Do you have to use dialog? Could you not for instance say that Stan thought Olly said something about a piano falling from the sky but the static chewed up half the words and he couldn't be sure. Then Stan looked up...
Obviously you would use much better prose than this.
I'd suggest the answer lies in what POV you're using.
If you're in one character's POV, then their dialogue will be complete, because they know what they're saying, and won;t know which words the other person did or didn't hear.
I think your <cht> approach is fine. I really wouldn't use asterisks or it looks like you're blanking out swear words or something. Ellipses could be misread as being pauses or silences, rather than bursts of static.
I would use ellipses or maybe "--" to signify breaks in communication and would also qualify it outside of the dialog. Astericks do not convey the right meaning and I do not like strange conventions like <cht>.

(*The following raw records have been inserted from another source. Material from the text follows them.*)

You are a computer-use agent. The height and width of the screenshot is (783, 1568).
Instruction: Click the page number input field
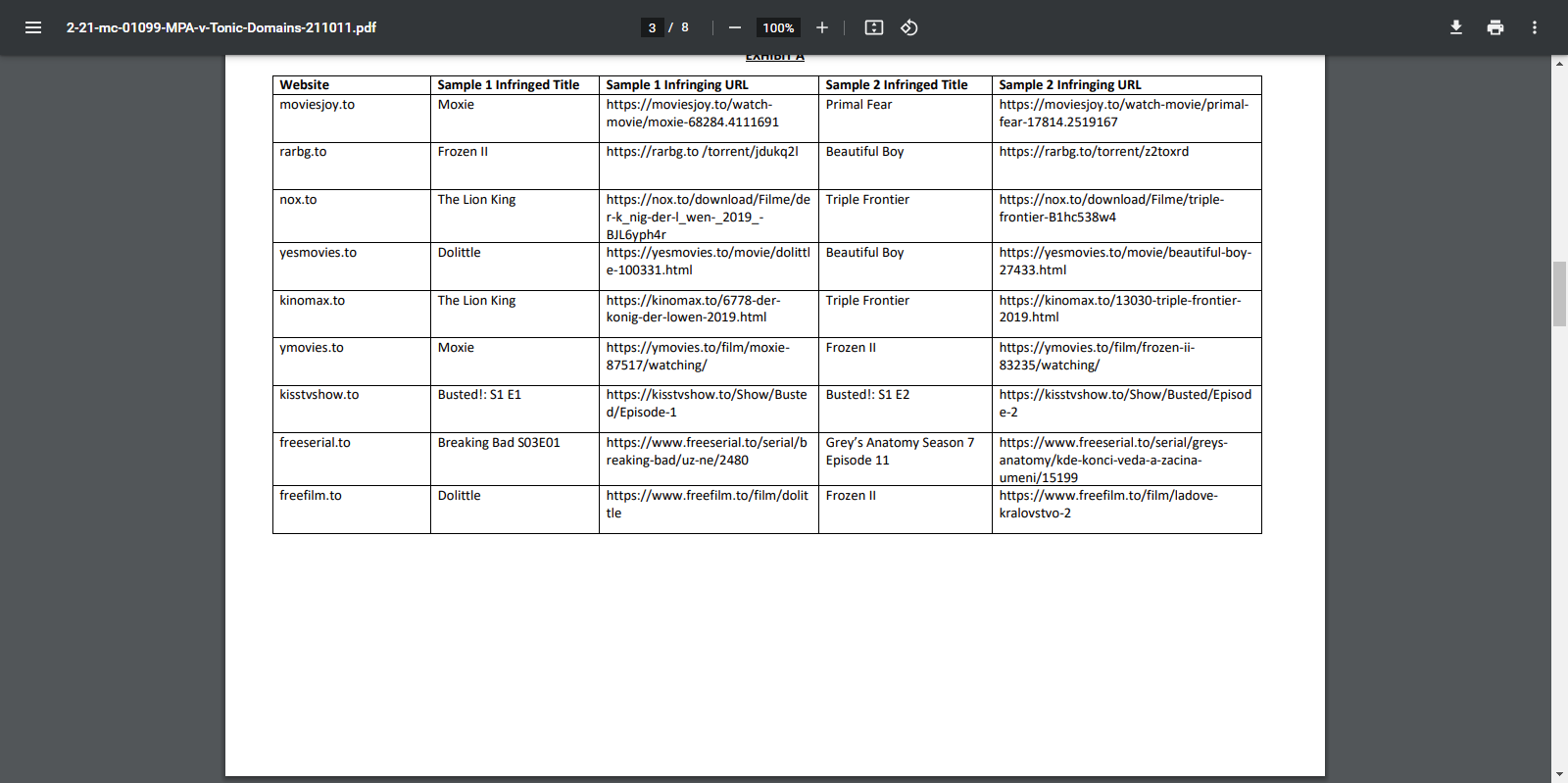tap(653, 27)
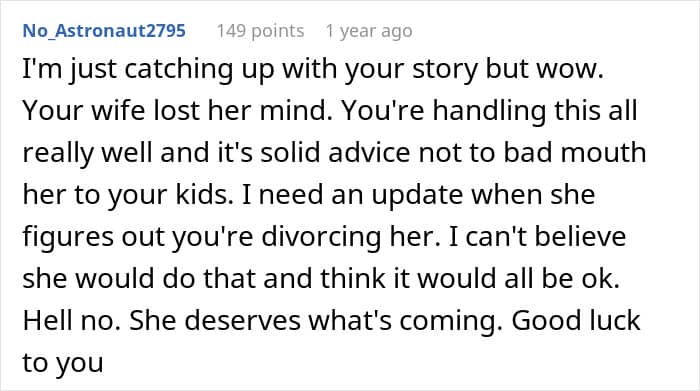Screen dimensions: 700x391
Task: Click the words Good luck in comment
Action: click(576, 320)
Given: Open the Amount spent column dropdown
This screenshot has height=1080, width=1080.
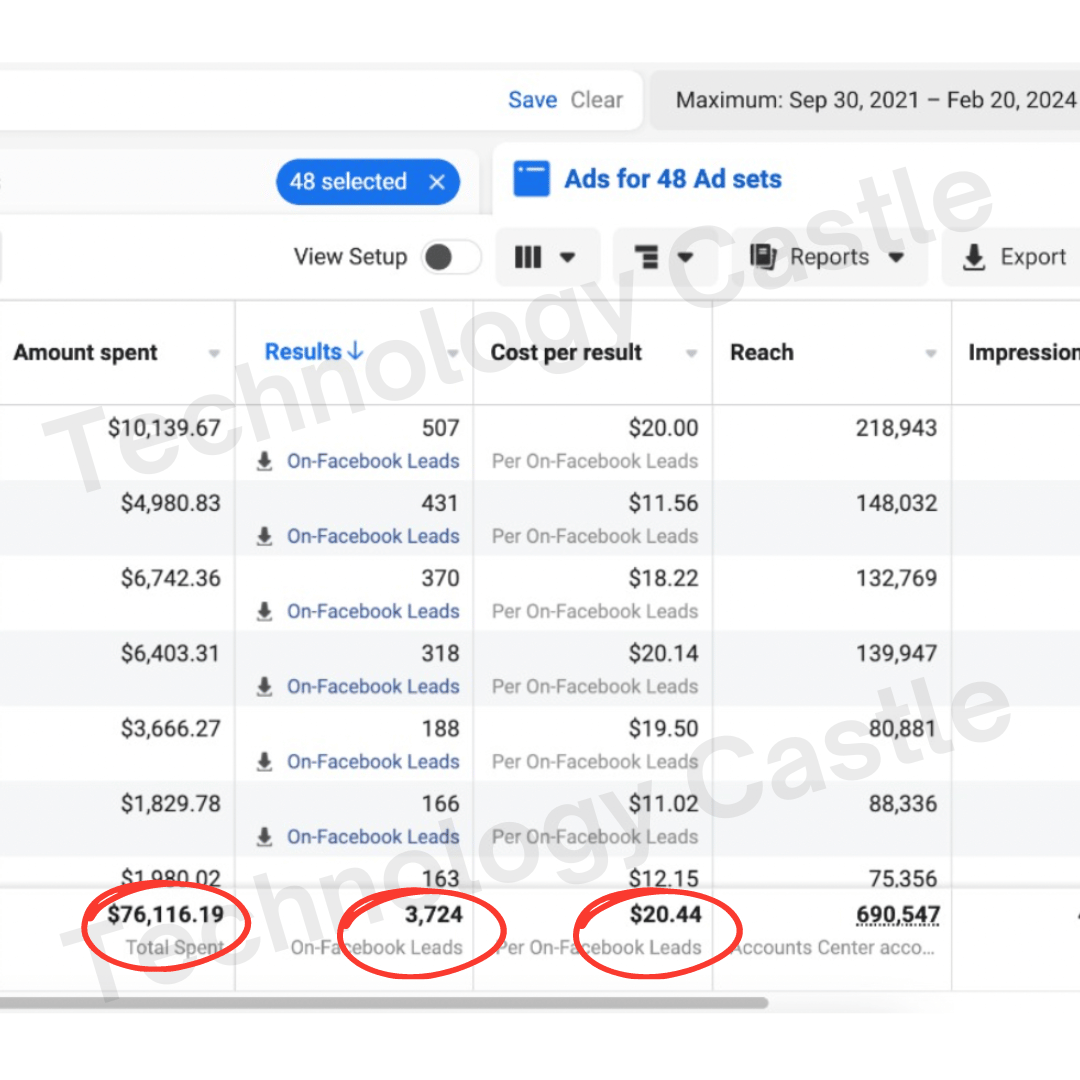Looking at the screenshot, I should (x=214, y=354).
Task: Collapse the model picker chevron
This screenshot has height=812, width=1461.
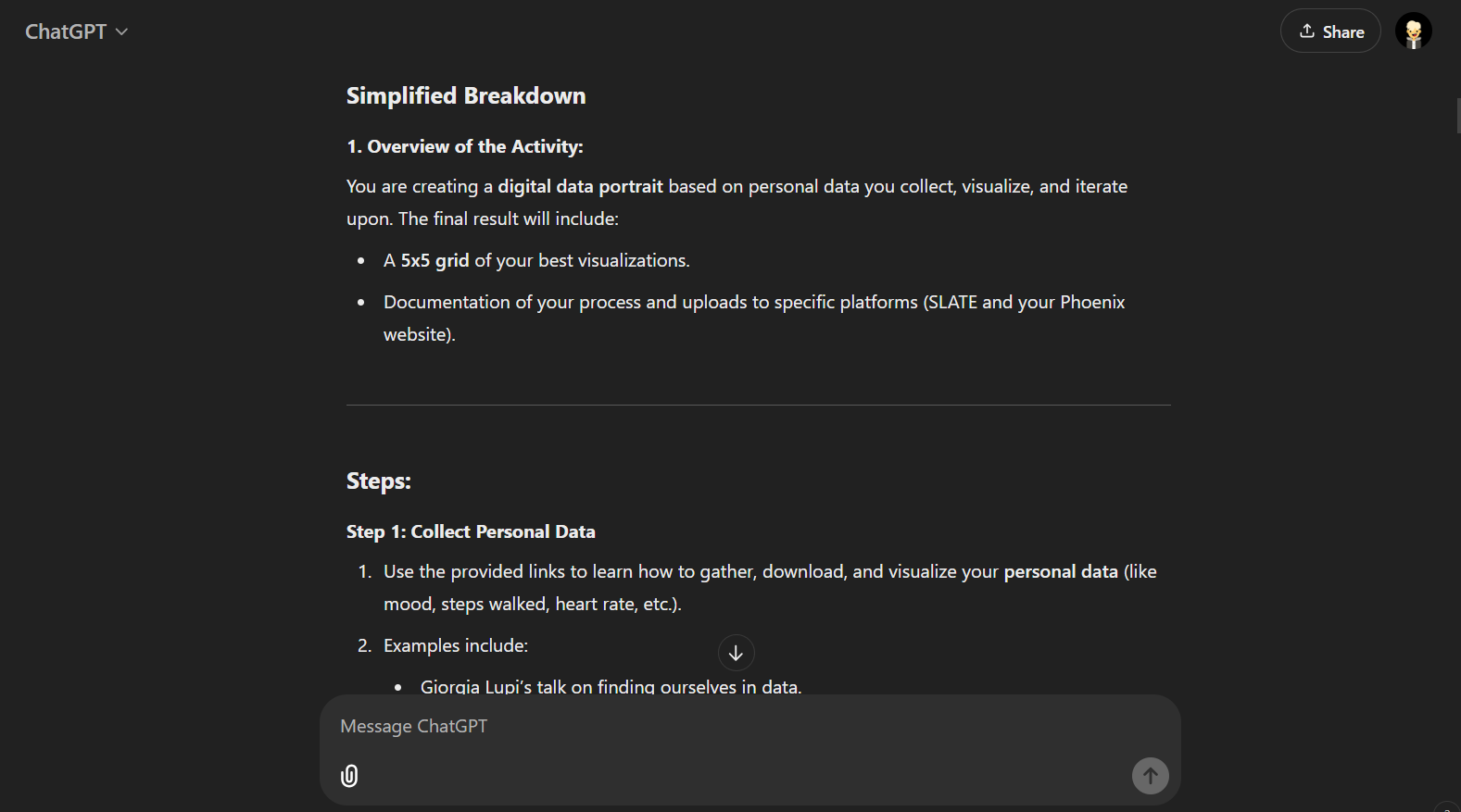Action: pyautogui.click(x=122, y=31)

What Wordcaster said. Once you've mentioned that the transmission is breaking up (have some character complain about it) then you can use ellipses to indicate the lost words, and after that the reader will reasonably assume static ate them. This is how I've seen it done in the past as well.
I personnally like static...or at least I like to write it. I'd never really considered some might not like to read it. I would chime in for not using *** for same reasons. I'd favor elipses (but as someone pointed out it could be seen as pauses), so -- makes sense.
But, just came to me, would it be possible to have no showing of the static. Like "I hea ots fire wh ts ing up ere?"
On second thought, that looks like crap. I just chalk it up to brainstorming.
I like the the <cht> technique as done in the first example (inside the quotation marks). Ellipses are usually interpreted as omitted words or pauses; asterisks, as omitted profanity. And <cht> brings alive that staticky sound. I like it.
I think you could do it in the first occurrence, then leave it out in subsequent occurrences. But either way, in every batch of dialogue you'll need to omit the words that go missing as a result of static.
Another option is, perhaps, the dash:
"Marvin? I heard - fired! What the hell is going on - there? - coming down!"
I think I'd be inclined to use the dash, perhaps with open-and-closed quotation marks around it as well. To use the above example, "Marvin? I heard---" "---fired! What the hell is going on---" "---there?---" "---coming down!"
That'd probably look better with some narrative around it, though...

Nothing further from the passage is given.